Improved Open Source Backup:
Incorporating inline deduplication and sparse indexing solutions
G. P. E. Keeling
< Prev
Contents
Next >
5. Comparative testing
Once the first iteration was basically working, I designed a procedure with
which to test the various backup solutions.
The testing was done using a Linux server and client, because this greatly
simplifies setup and the measurement of resource utilisation. The machines
were connected to each other using a 100Mb/s switch.
Server
CPU: |
Intel(R) Core(TM)2 Duo CPU E8400 @ 3.00GHz (double core) |
RAM |
4GB: |
OS |
Linux version 3.2.0-3-amd64 (Debian 3.2.21-3) |
Disk 1: |
ATA WDC WD400BB-00JH 05.0 PQ (40GB - for the OS) |
Disk 2: |
ATA ST3400620A 3.AA PQ (400GB - for the storage) |
Client
CPU: |
Intel(R) Atom(TM) CPU D510 @ 1.66GHz (quad core) |
RAM: |
4GB |
OS: |
Linux version 3.2.0-4-amd64 (Debian 3.2.46-1+deb7u1) |
Disk 1: |
ATA SAMSUNG HD501LJ CR10 PQ: 0 ANSI: 5 (500GB) |
There were two test sequences for each backup software. In both cases, files
were initially copied into a directory on the client computer for the purposes
of being backed up.
a) Many small files - I downloaded 59 different linux kernel source packages
from http://kernel.org/ and unpacked them.

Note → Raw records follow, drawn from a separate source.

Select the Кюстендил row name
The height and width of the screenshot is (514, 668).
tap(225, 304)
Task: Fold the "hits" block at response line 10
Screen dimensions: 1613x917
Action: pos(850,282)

This resulted in 1535717 files and directories, and 20GB (20001048kb) of
data, which is an average of about 13kb per file.
b) One large file - I used a 22GB VirtualBox VDI image file of a Windows 7
machine. I took one copy of this, started and stopped the Windows 7 virtual
machine then took another copy of the file, which was now changed.

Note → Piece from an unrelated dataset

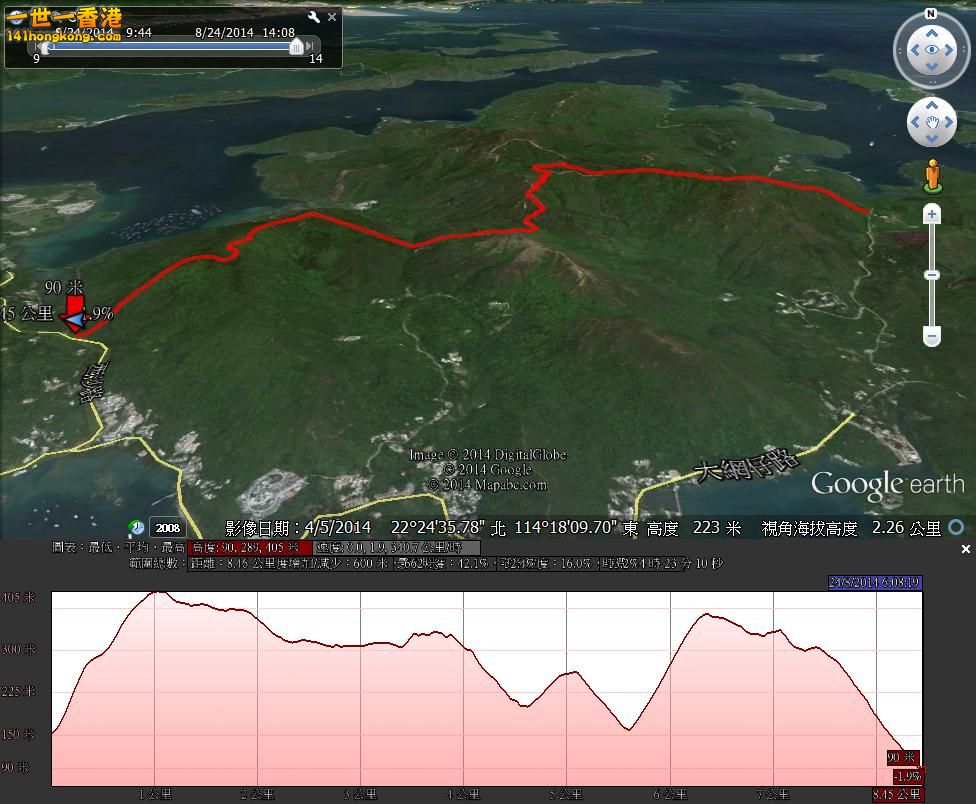Close the elevation profile panel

Each sequence had the following steps, each of which is targetting potential
weaknesses of backup software. For example, updating the timestamp of a large
file could cause the whole file to be copied across the network even though
none of the data has changed.
- Perform a backup.
- Perform a backup without changing anything.
- Perform a backup after changing some of the data.
For the small files, I randomly scrambled the files in one of the kernel
directories.
For the large file, I used the rebooted VDI image.
- Perform a backup after updating the timestamp on some of the files.
For the small files, I updated all of the timestamps in one of the kernel
directories without changing the data.
For the large file, I updated its timestamp without changing its data.
- Perform a backup after renaming some of the files.
For the small files, I created a new directory and moved half of the kernel
sources into it.
- Perform a backup after deleting some of the files.
For the small files, I deleted half of them.
For the large file, I truncated it to 11GB.
- Restore all the files from each of the six backups.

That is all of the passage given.